No such rule has been framed under the Railway Claims Tribunal (Procedure) Rules. Had such rule been framed; there is no difficulty to look into contents of F.I.R and inquest report. The F.I.R can be looked into only for the purpose of death that occurred. The inquest report can be looked into as to the particulars of the person who died and the cause of death being suicidal or accidental. This is not a case of death occurring due to self-inflicted injury as can be seen from F.I.R and inquest report. We have pointed out that there are lacunae in the Rules. It is a case where death is admitted. It is for the railways to prove the negligence and carelessness of the deceased. The Tribunal has perused the documents produced and found that she was the passenger traveling along with the claimants. When such is the case, the railways have to prove that it was self-inflicted injury. There is absolutely no material placed before the Court.
10. To sum up, we find that the deceased is a passenger travelling with a valid ticket along with her husband and daughter and it is case of untoward incident as defined under Section 123(c) of Railways Act which includes the accidental fall of any passenger from a train carrying passengers. The learned single Judge has rightly come to the conclusion that the order of the Tribunal is liable to be confirmed. On a reappraisal of the entire matter, we also come to the conclusion that the judgment of the learned single Judge is based on proper reasoning and it is liable to be confirmed and, accordingly, it is confirmed.
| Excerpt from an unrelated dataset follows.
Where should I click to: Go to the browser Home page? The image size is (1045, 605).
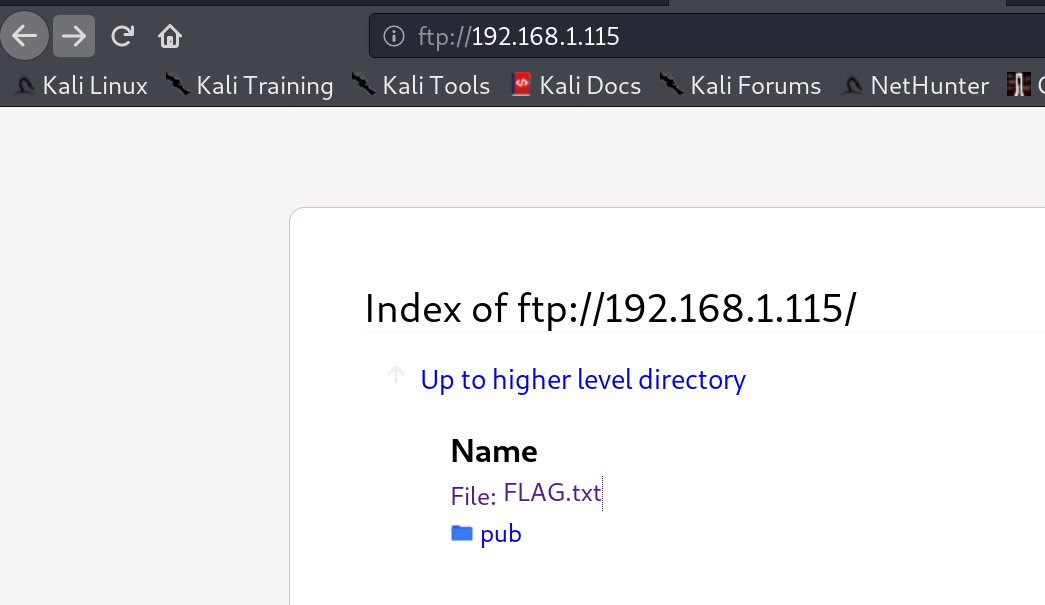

11. Before parting with the case, we state that the Tribunal is not following the Rules framed under Railway Claims Tribunal (Procedure) Rules, 1989. It is the duty of the Tribunal to follow the Rules strictly. It is always better for the Tribunal to receive either affidavit evidence or documentary evidence and mark them so as to consider the same by the appellate court. It is for the concerned authority to incorporate a rule authorizing to look into F.I.R and inquest report, so that the Tribunal can pay compensation after taking into consideration the F.I.R, inquest report and post mortem certificate.
The L.P. Appeal is, accordingly, dismissed with costs as the respondent has succeeded and there is no reason to deprive the costs to the respondent.